### Work task:
Each line below that carries the string "header" must appear in the answer.

### The input:
════════════════

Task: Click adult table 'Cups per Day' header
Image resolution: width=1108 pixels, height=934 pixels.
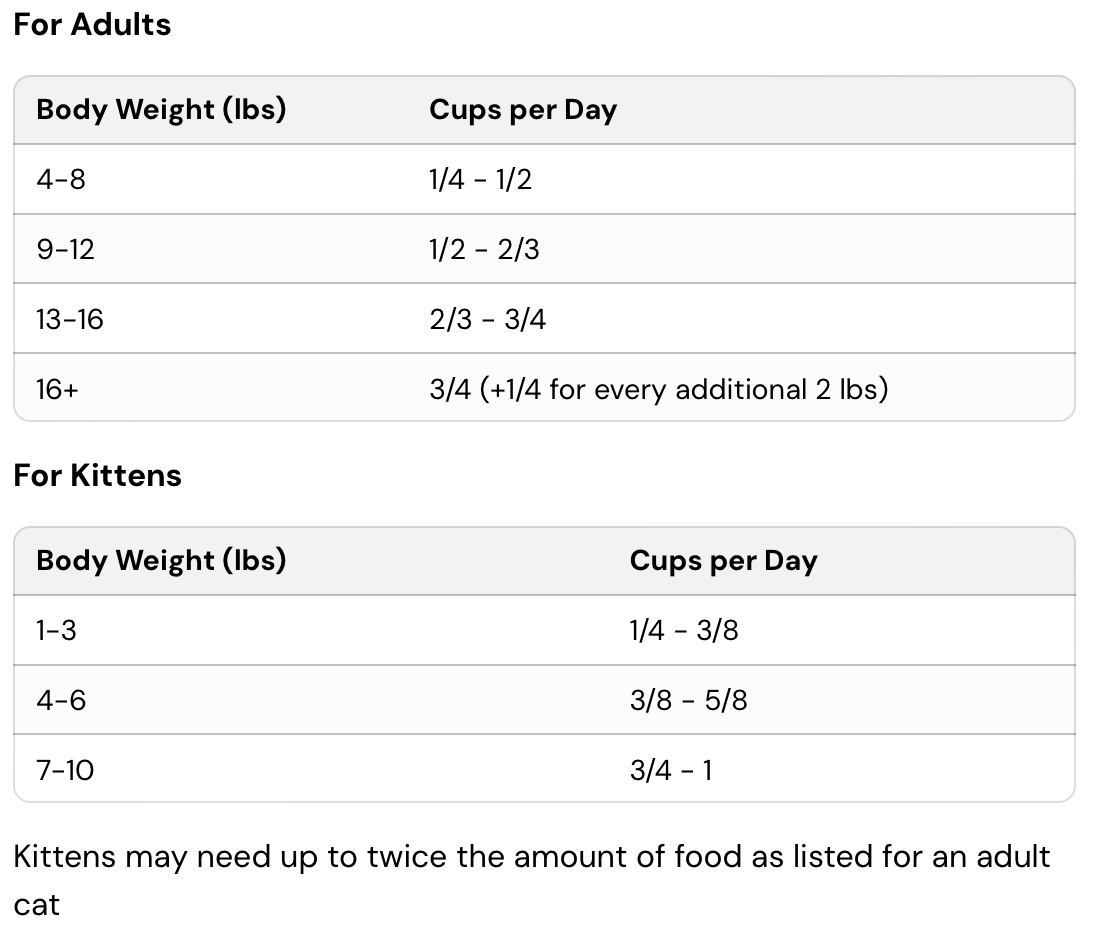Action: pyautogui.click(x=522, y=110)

════════════════

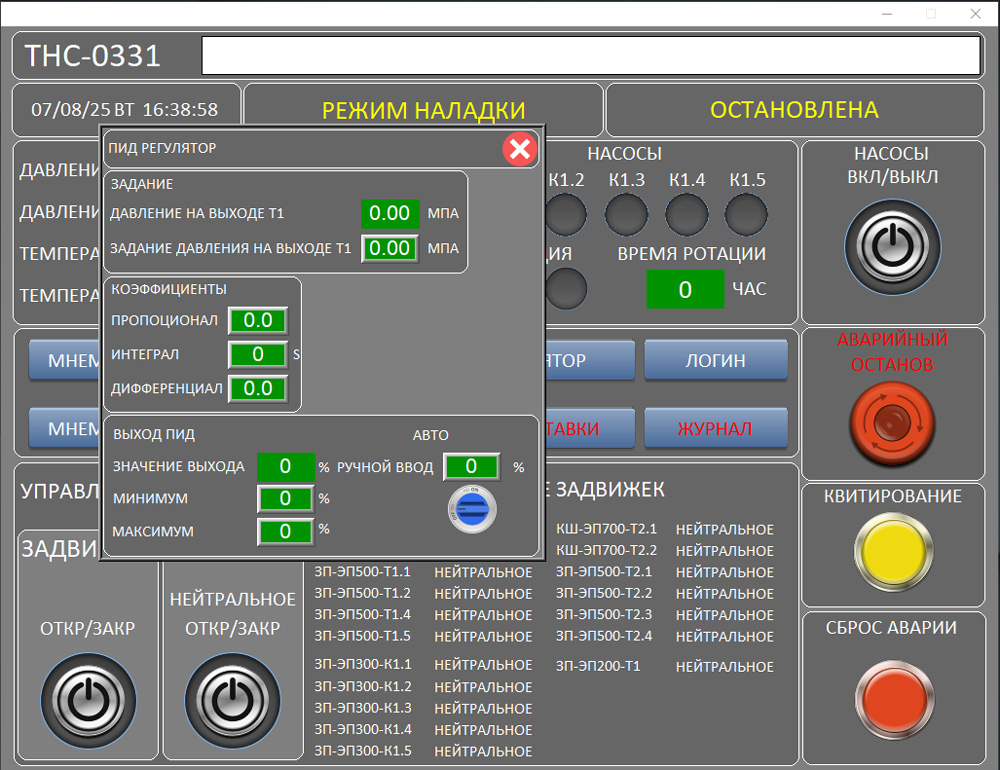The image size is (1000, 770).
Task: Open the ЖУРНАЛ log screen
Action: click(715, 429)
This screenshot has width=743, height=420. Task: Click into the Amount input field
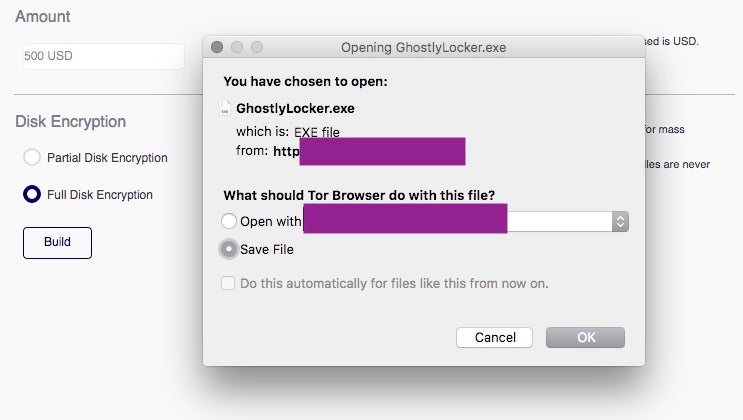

════════════════

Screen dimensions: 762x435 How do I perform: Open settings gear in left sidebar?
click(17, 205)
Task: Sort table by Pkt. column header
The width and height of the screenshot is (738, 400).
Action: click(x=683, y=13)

════════════════

### Answer:
Task: Click adult table 'Cups per Day' header
Task: Sort table by Pkt. column header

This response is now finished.